This model shows corresponding angles. When a transversal cuts two parallel lines, angles in the same position form corresponding pairs.
Here, nails act as touch points. When I touch nail 1 and nail 5 together, the circuit completes and the LED glows. That means ∠1 and ∠5 are corresponding angles.

Materials Needed
Board & Structure
- Thick chart board / foam board / cardboard
- Scale, pencil, markers
- Metal nails (4 nails for 4 angles)
Electrical Items
- LEDs (4 LEDs for 4 pairs of corresponding angles)
- Copper wire (thin)
- 9V battery or 5V power bank
- Battery clip
- Conductive tape (optional)
- Small switch (optional)
- Hot glue / fevicol
Prepare the cardboard setup
- two parallel lines on the board using color paper
- one transversal cutting both lines using color paper .
- You will get 8 angles.
- Label them clearly: 1,2,3,4 at top intersection and 5,6,7,8 at bottom.
Fixing the Metal Nails
- Hammer one small metal nail at the vertex of each angle (1,2,3,4) (total 4).

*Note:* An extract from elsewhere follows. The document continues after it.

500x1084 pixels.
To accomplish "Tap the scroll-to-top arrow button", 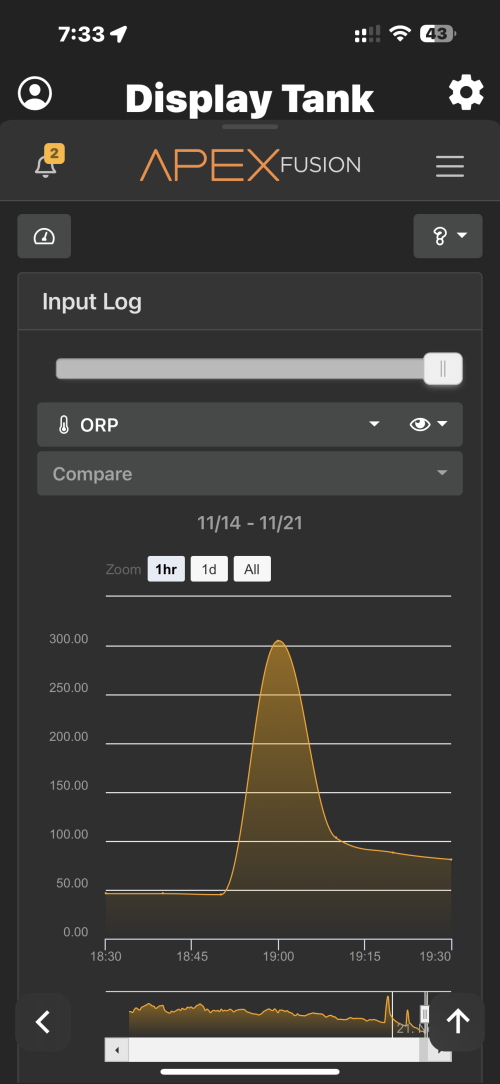I will tap(457, 1022).
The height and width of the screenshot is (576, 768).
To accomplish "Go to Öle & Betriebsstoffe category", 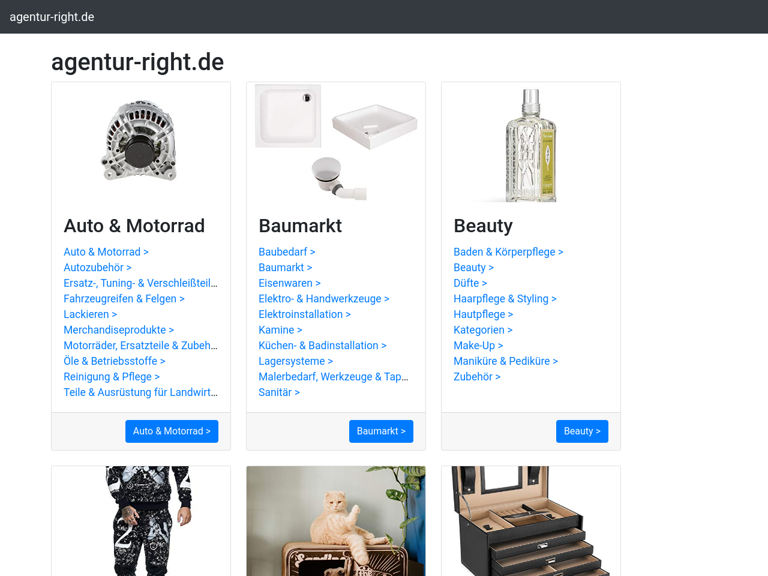I will pos(114,361).
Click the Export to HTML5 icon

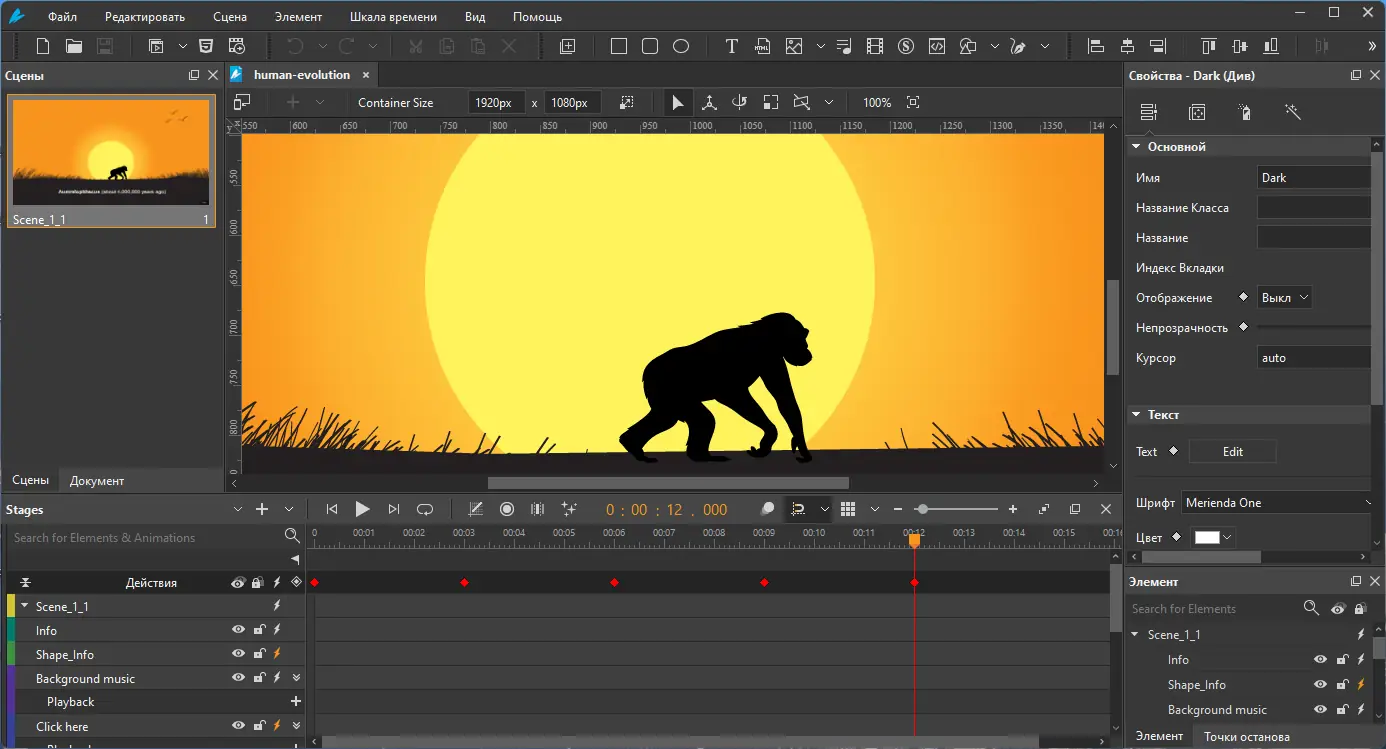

- Ensure nail head is exposed so it can be touched by metal probe to close the circuit.
- Nails must not touch each other (avoid short circuits).
These nails will act as touch sensors.
Wiring the LEDs (Touch-to-Glow Logic)
Concept
You will create simple circuits where:
- Touching one nail completes connection → current flows → LED lights.
For each Corresponding Angle pair:
Pairs are:
1 ↔ 5
2 ↔ 6
3 ↔ 7
4 ↔ 8
How the Model Works (Simple Explanation for Students)
- Metal nails act as touch sensors.
- When you touch one corresponding angles, using metal probe.
- The circuit gets closed → LED turns ON.
- This shows the two angles are corresponding angles.